(Beginning of Records supplied)

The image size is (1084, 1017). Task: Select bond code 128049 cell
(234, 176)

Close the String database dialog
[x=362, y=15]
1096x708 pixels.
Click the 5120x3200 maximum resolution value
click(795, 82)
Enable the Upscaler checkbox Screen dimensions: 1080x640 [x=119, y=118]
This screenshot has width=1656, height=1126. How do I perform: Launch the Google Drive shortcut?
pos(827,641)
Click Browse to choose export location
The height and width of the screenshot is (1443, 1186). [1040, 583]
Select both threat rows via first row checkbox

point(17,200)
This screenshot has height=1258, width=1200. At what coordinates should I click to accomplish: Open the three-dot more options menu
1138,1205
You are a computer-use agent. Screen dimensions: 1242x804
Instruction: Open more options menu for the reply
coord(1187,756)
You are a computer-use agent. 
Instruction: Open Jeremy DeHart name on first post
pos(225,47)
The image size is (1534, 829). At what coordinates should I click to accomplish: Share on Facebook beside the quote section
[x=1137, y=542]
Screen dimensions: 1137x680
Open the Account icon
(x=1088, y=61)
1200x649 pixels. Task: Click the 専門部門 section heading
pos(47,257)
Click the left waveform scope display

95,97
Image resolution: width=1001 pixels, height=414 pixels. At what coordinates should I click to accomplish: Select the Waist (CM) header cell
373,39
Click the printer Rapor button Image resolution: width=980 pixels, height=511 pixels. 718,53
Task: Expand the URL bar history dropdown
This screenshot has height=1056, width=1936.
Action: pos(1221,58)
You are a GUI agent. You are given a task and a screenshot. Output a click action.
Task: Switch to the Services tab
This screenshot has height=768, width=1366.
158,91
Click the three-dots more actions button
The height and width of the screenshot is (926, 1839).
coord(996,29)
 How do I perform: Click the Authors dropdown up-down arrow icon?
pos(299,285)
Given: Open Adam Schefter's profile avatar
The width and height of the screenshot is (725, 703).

(End of Records supplied)

Exercise instructions >>
Go to the line with "Click the 5120x3200 maximum resolution value" in the entries above and repeat every line from there through the line with "You are a GUI", exactly and with no other text.

Reply to the exercise >>
Click the 5120x3200 maximum resolution value
click(795, 82)
Enable the Upscaler checkbox Screen dimensions: 1080x640 [x=119, y=118]
This screenshot has width=1656, height=1126. How do I perform: Launch the Google Drive shortcut?
pos(827,641)
Click Browse to choose export location
The height and width of the screenshot is (1443, 1186). [1040, 583]
Select both threat rows via first row checkbox

point(17,200)
This screenshot has height=1258, width=1200. At what coordinates should I click to accomplish: Open the three-dot more options menu
1138,1205
You are a computer-use agent. Screen dimensions: 1242x804
Instruction: Open more options menu for the reply
coord(1187,756)
You are a computer-use agent. 
Instruction: Open Jeremy DeHart name on first post
pos(225,47)
The image size is (1534, 829). At what coordinates should I click to accomplish: Share on Facebook beside the quote section
[x=1137, y=542]
Screen dimensions: 1137x680
Open the Account icon
(x=1088, y=61)
1200x649 pixels. Task: Click the 専門部門 section heading
pos(47,257)
Click the left waveform scope display

95,97
Image resolution: width=1001 pixels, height=414 pixels. At what coordinates should I click to accomplish: Select the Waist (CM) header cell
373,39
Click the printer Rapor button Image resolution: width=980 pixels, height=511 pixels. 718,53
Task: Expand the URL bar history dropdown
This screenshot has height=1056, width=1936.
Action: pos(1221,58)
You are a GUI agent. You are given a task and a screenshot. Output a click action.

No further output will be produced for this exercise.